Carmencita Calderón, puede decirse, nació dos veces. La primera, como Carmen Micaela Riso de Cancellieri, el 10 de febrero de 1905, en Buenos Aires. Su familia le enseñó a bailar, su infancia transcurrió entre reuniones familiares. En 1932,  en el club Sin Rumbo de Villa Urquiza, lo conoció: “Yo iba para acompañar a mis hermanitas, yo las criaba porque mi mamá se había muerto. Me sentaba entre las viejas y miraba. Un domingo a la tarde, era en verano, se me acerca uno de los chicos y me dice que tengo que bailar con José Giambuzzi, El Tarila. Digo que sí y al terminar me pregunta: ‘¿Usted aceptaría ser mi compañera, y de Benito Bianquet, El Cachafaz?’. Cuando escuché Cachafaz me prendí como abrojo. Ahí nació por segunda vez Carmencita Calderón”. La asociación artística (“nunca sentimental”, aclaraba ella) duró una década. Fue interrumpida por la muerte de El Cachafaz, ya leyenda, el 7 de febrero de 1942, a los 55 años. El corazón falló minutos después de bailar con Carmencita Don Juan, en Mar del Plata. “Muy elegante. Nadie ha hecho los pasos de él. No era lindo, pero era entrador, amable. Un señor”, decía Carmencita de su partenaire. Tan en serio se tomó lo de “señor” que, a pesar de la proximidad de los cuerpos sobre el escenario, nunca se tutearon. En la Academia del Cachafaz, en Lavalle y Callao, Carmencita ensayaba antes de debutar, con la orquesta de Pedro Maffia, en un cine-teatro de San Fernando. “El público estaba frenético”, recordaba. Luego vino el tiempo de las giras, sobre todo con la orquesta de Francisco Canaro. Y en 1940 bailaron juntos en una película, Carnaval de antaño. El mismo año de la muerte del Cachafaz, en un Palermo Palace atestado, con la orquesta de Ángel D’Agostino y la voz de Ángel Vargas, Carmencita fue aplaudida a rabiar. Hacía pareja con José María Baña, el Pibe Palermo. “A ése lo hice yo”, decía en diciembre de 2001, cuando la homenajearon en la Legislatura porteña. Otro homenaje fue en marzo de 2002, en el Teatro Colón.  Allí bailó con otro grande: Juan Carlos Copes. Diez años antes, Carmencita seguía trabajando en El abrojito, en la calle Alsina. “Me pagaban para abrir el baile con Juancito Averna, que empecé a hacerlo bailar yo”, contaba. José Gobello la pintó: “Vos sos la piba sin tiempo/milonguera de alto rango,/sos eterna como el tango que te lleva en su compás./ Carmencita Calderón las baldosas se estremecen /presintiendo tus quebradas, tus corridas, tus sentadas/ cuando invitan a bailar”.
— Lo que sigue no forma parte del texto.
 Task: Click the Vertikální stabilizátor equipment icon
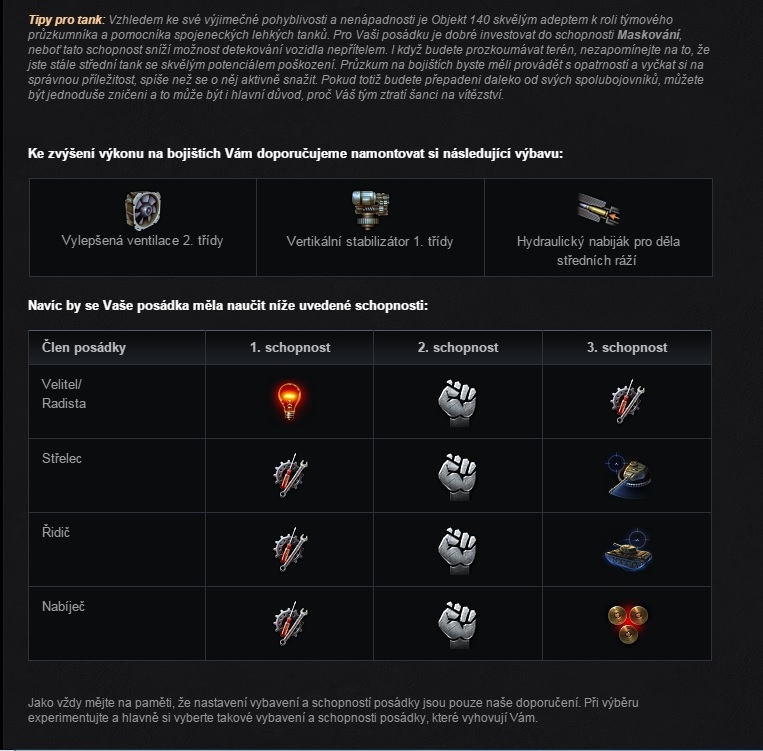point(370,210)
Su cumpleaños número 100, el 10 de febrero, la encontró bailando en una milonga. Pero la salud de la mítica pareja de baile de El Cachafaz había empezado a deteriorarse. Hasta que el lunes 25 de febrero de 2005, murió a causa de una neumonía. Por decisión de los familiares, no hubo velorio.